With all of the jokes and Facebook posts about erroneous auto-translate errors that float around, you would think there’s no reason to question machine translations.
Let’s look at some examples of how machine translation really works and what that means for the quality of the end result.
Consider how a person learns a language. The subtle collection of words and syntax through repetition over time. That produces one language worth of understanding.
For those exposed to multiple languages growing up or coming of age, the sense of play between competing syntaxes allows for a level of malleability.
In contrast, standard machine translations do their work by using dictionaries and set vocabularies and comparing one language to another. When a machine translates a phrase, it does so through a process of candidate words. The reason to choose a word and the ability to rank likeliness of candidates come through computational linguistics.
Different algorithms will power-weigh the candidates and return a most likely choice. These algorithms, much like the syntax play of a multi-lingual child, can create undesirable and often humorous results.
A human translator applies more than probability weight to a sentence. That is because they understand important factors between languages.
Neural machine translations, which can evolve over time and have access to the entirety of the internet to weigh potential translation choices, are significantly more accurate. As of 2016, Google boasted its translation tool could produce 5.43 out of 6 while humans produced 5.5 on a scale of 0-6 for translation accuracy. The gap between humans and machines is undoubtedly closing but we’re still not quite there for a variety of reasons.
Let’s look at some of the stumbling blocks that create problems for machines.
Content vs. Context
Particularly when faced with idioms and slang, a translations machine protocol will fail to understand the context while still embracing content.
Look at a simple example such as the English preposition ‘in.’ In translations from English to Arabic, a machine will default ‘in’ to ‘by.’ This works adequately when used in a sentence, “The omelet was made in his home.”

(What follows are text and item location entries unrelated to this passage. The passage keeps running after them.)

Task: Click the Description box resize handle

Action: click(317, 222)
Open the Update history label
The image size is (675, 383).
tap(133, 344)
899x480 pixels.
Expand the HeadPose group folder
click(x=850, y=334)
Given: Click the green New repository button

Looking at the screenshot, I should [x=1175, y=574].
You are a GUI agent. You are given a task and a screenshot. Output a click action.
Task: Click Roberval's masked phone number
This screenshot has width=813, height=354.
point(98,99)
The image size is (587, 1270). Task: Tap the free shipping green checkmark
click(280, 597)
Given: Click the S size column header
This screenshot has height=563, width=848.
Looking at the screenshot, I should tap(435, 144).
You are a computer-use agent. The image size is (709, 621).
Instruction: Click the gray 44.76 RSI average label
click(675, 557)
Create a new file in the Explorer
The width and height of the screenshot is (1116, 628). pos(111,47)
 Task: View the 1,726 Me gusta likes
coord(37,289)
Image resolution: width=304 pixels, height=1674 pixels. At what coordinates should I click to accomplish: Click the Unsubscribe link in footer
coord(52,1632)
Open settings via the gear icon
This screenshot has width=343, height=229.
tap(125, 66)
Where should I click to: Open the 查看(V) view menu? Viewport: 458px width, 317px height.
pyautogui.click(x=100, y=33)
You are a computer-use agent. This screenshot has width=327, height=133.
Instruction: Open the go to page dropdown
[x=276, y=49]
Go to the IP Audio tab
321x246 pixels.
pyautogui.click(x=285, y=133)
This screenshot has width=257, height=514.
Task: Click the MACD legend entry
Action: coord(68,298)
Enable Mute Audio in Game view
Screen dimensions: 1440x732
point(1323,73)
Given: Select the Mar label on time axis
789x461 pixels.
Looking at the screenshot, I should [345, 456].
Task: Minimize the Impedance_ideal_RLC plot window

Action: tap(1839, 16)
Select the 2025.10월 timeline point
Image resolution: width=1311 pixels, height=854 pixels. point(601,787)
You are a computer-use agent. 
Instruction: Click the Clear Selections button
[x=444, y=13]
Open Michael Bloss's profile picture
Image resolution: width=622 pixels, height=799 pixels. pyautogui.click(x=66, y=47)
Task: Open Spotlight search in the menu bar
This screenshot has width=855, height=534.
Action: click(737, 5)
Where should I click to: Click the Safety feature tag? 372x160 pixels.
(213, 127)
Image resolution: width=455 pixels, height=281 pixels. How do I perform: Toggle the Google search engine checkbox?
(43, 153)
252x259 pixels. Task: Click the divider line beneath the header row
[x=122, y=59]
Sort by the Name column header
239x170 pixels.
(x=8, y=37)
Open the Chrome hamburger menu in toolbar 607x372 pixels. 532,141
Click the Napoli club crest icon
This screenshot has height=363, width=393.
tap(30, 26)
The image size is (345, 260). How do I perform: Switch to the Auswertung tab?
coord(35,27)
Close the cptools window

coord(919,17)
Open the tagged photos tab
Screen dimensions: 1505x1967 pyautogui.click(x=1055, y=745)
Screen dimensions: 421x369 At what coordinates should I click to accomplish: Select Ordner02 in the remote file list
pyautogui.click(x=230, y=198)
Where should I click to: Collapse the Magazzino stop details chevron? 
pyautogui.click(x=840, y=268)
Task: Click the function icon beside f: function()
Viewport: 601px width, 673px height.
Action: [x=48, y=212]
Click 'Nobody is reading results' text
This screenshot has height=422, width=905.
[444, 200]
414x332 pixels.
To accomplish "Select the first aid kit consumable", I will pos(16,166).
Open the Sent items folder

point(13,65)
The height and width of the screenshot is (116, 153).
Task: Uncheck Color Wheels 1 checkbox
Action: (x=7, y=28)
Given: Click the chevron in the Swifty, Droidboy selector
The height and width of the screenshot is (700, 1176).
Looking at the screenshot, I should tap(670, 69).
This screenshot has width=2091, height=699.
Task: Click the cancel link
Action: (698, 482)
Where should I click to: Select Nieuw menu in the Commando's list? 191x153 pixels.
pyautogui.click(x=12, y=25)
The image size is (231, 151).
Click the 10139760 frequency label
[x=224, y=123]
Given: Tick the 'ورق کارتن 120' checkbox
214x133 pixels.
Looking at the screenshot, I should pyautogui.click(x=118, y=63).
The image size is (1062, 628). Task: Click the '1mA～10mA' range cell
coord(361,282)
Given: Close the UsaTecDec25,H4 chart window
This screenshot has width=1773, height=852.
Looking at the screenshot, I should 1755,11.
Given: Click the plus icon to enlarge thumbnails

The problem comes from understanding ‘in his home’ references the location in which the making occurred. A swap to ‘by his home’ gives the impression of a sentient house.
So an English label stating, “Made in an allergy-free factory” translates into Arabic as if the product itself was made to be allergy-free. A product that was made in a factory careful not to cross-contaminate with allergens doesn’t mean the product itself isn’t an allergen.
The machine can’t mark this subtle difference because it sees the prepositions interchangeably as a matter of common use.
Addressee and Addressed
In countries which deal with honorifics and formal reference hierarchies, a machine defaults to a middle-of-the-road style of translation.
When it comes to explaining Khmer concepts to a computer, they will mistake both the addressee and the addressed. This will flatten the communication into peer to peer only. In the case of a child addressing a monk, this would be seen as highly rude.
Any type of advertisement or correspondence mistranslated in such a way would be a default insult. On top of that, it may completely miss the target demographic.
In a language with more than seven ways to express ‘to eat’ you don’t want a machine picking the most base, ‘hop’ or the eating of peasants, when you invite over an honored guest. ‘Borepok’ will make a person feel honored, but even that might be too much honor, and ‘pisaa’ may be most appropriate.
The intention of a sentence can easily be lost by a machine translation today. After all, the machine doesn’t know if it is editing a VCR manual or a novel.
Notable foreign authors used consistent translating partners and re-releases, or retranslations of books have changed meaning dramatically. Gabriel Garcia Marquez worked with the same translator to issue his works in English from his native Spanish.
Franz Kafka’s work, upon the first issue, was in many people’s opinion, gutted of the nuance and subtle sarcasm of the Czech author. The interjection of religious ideology on top of the author’s words created issues. This was a human translation, but it illustrates that a flawed intent can radically change anything coming after.
Words, Not Meanings
The ultimate failing of any programmed machine translation will come down to the concept of words, not meanings. Without going into the complexities of semiology and how we determine the difference between the signified and the signifier, we just have to understand that words have meaning.
Meaning isn’t intrinsic to the word, but it is intrinsic to the use. A person using a word which may appear in one language as a strong curse or taboo will have no such meaning in another language.
Theater and theatre are both correct spellings depending on the geographic location. A machine can be told it is dealing with an area, but that requires the area itself having a type of programmed barrier. Few linguistic regions are so cut and dry.
Consider the use of words within regional contexts. In the American South referring to someone as ‘Honey’ shows neither affection or familiarity. It is simply another version of default place older for a name or ‘you.’ Outside of the South, this is often interpreted poorly, even among other Americans.
A machine will be even more likely to make bee and sugar substitute translations, further confusing the matter.
While machine translations offer utility in speed, they often lack in precision. Gleaning the basic details from a translated web page may be enough to understand what the web page itself is offering. However, the use of the website may not go so well.
Humans continue to offer the most thorough and precise translation services. When it comes to your business endeavors, being understood has no middle ground.